Ulasan kali ini, membuktikan bahwa hubungan atau komunikasi antar
anak dan orang tua itu terjalin sejak kecil, bahkan bayi. Akan tetapi ketika
bayi, lebih kepada mencurahkan kepada satu pihak. Orang tua memberikan
perhatian penuh kepada anak, tanpa ada perlawanan atau disitu belum ada
keinginan anak (berupa keputusan) yang bertentangan dengan harapan orang tua.

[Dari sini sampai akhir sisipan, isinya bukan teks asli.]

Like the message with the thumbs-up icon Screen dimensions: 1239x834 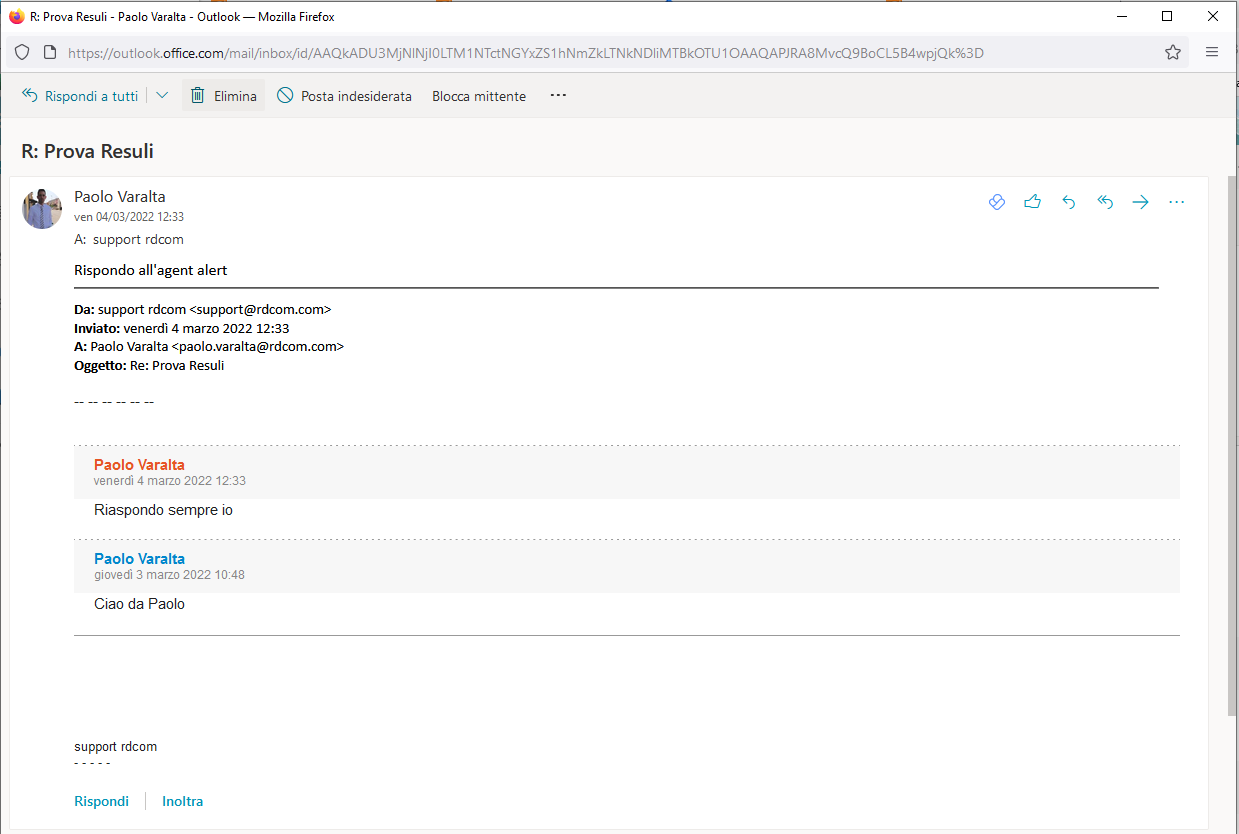(x=1032, y=202)
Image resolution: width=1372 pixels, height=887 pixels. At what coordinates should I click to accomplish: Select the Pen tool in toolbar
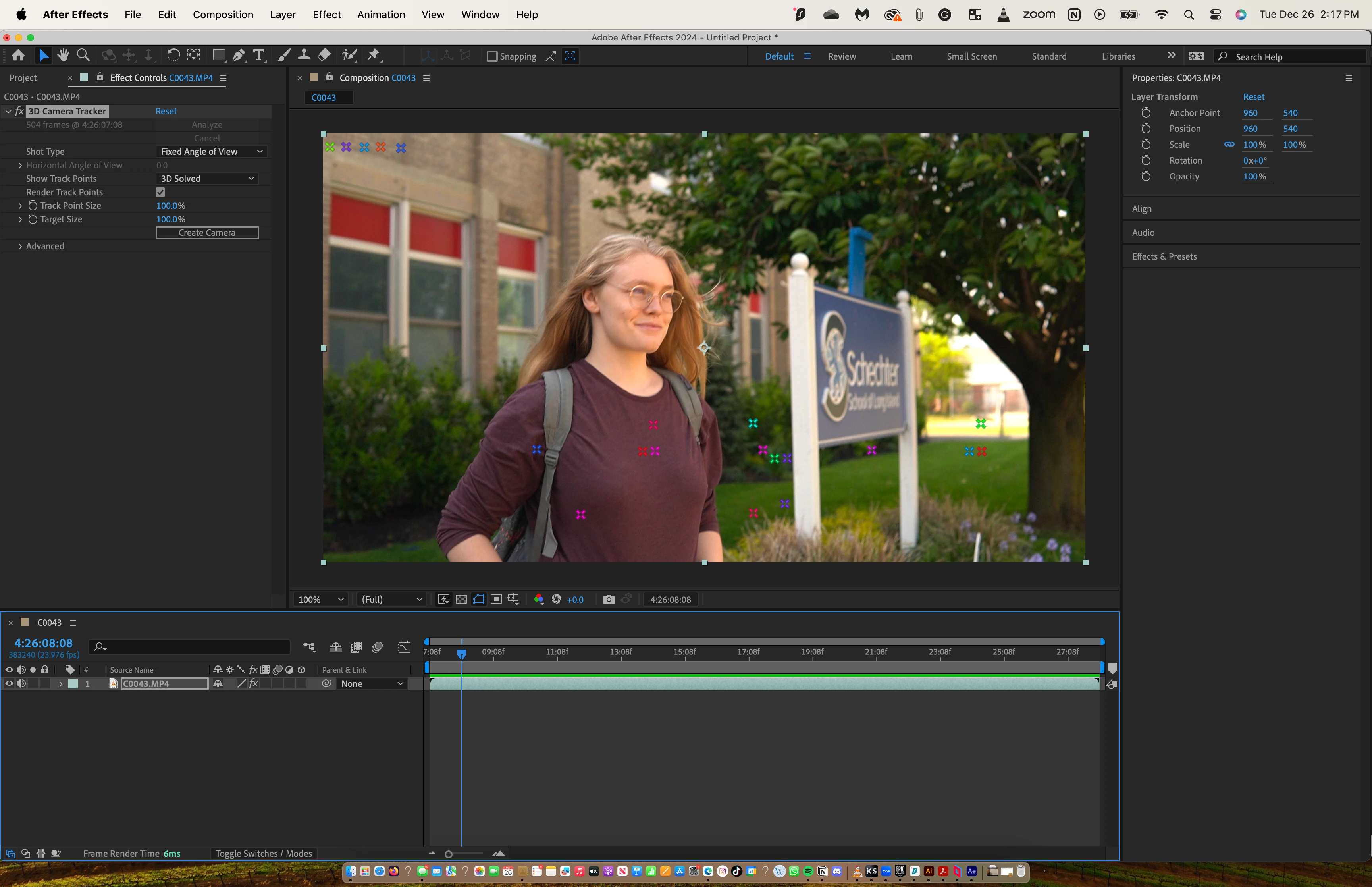pos(238,55)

Contoh kecil, yang sempat saya katakan di awal paragraf. Di saat
anak yang merengek meminta mainan, dan orang tua tetap bersikukuh tidak mau
menurutinya. Maka pilihannya, orang tua harus memaksa anak dengan tangis si
anak yang menjadi-jadi.
Hal di atas bisa jadi tidak terjadi, atau ketika sudah terlanjur
bisa disikapi. Anak dan orang tua, menjalin komunikasi setiap hari. Tidak hanya
di luar rumah ketika ada acara. Sehingga, sebelum berangkat anak bisa diberi
tahu, atau semacam membuat perjanjian. Anak diajak berbicara dan dimintai
persetujuan.
Menurut Damar Aisyah, penulis buku Good Childhood Memories (terbitan
EA Books), dalam bukunya "Meskipun anak kecil, mereka harus
diperankan." Anak dalam keadaan apapun tidak bisa hanya dilarang tanpa ada
alasan, tidak boleh memilih sesuatu jika tidak ada alternatif lain sebagai
gantinya. Anak tidak sekedar menerima, mereka butuh dijelaskan juga diberi
ruang.
Dalam memutuskan, jika sudah ada komunikasi, terbiasa dengan hal
tersebut. Maka ketika keinginannya ditahan, maka bisa memilih pilihan lain.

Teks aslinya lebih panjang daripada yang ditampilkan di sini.